There are a variety of existing advanced ultrasound imaging devices that can be used as auxiliary to radial artery puncture technology, such as electromagnetic navigation ultrasound [16]. However, the distribution of medical resources in China is relatively imbalanced, and most medical resources are concentrated in medical centers and provincial medical institutions [17,18,19]. The reality of the situation is that not all the students receive SRTP in large teaching hospitals with abundant medical resources. Therefore, it may be difficult to implement these procedures that rely on advanced devices in other teaching hospitals in low-resource settings. In addition to standard ultrasound equipment, the acoustic shadowing-facilitated ultrasound guidance technology adopted in this study that does not need other high-value equipment, and it is easy to operate and suitable for the teaching residents, further promoting homogenization of SRTP training.

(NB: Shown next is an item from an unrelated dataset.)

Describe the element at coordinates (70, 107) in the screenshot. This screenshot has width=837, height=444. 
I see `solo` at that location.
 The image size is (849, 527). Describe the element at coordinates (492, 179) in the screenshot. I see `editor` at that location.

This study has some limitations. First, to ensure the homogeneity of educational interventions, these data were obtained at a single urban teaching hospital, and validation from other institutions is needed. Second, the ultrasound probe modification is time-consuming. The modification of the ultrasonic probe was prepared by the instructor in advance. Undoubtedly, it will take longer if the probe is modified by students themselves. Third, patient assignment was not entirely random, because only patients who were willing to participate were included. Although we primarily included homogeneous surgical patients suitable for participation in this study, our process cannot guarantee that all students will be taught and tested on the exact same radial artery. Finally, the use of Doppler-assisted and M-line-assisted approaches in the TU-G group may have improved the success rate of radial artery puncture and catheterization with the traditional short-axis approach to some extent, and we should be aware of the possibility of this bias.

Conclusions

Using acoustic shadowing-facilitated ultrasound-guided radial artery puncture and catheterization in the standardized teaching of residents can help students master the skills of radial artery puncture and catheterization more quickly and increase the first-attempt success rate. We therefore recommend this teaching method.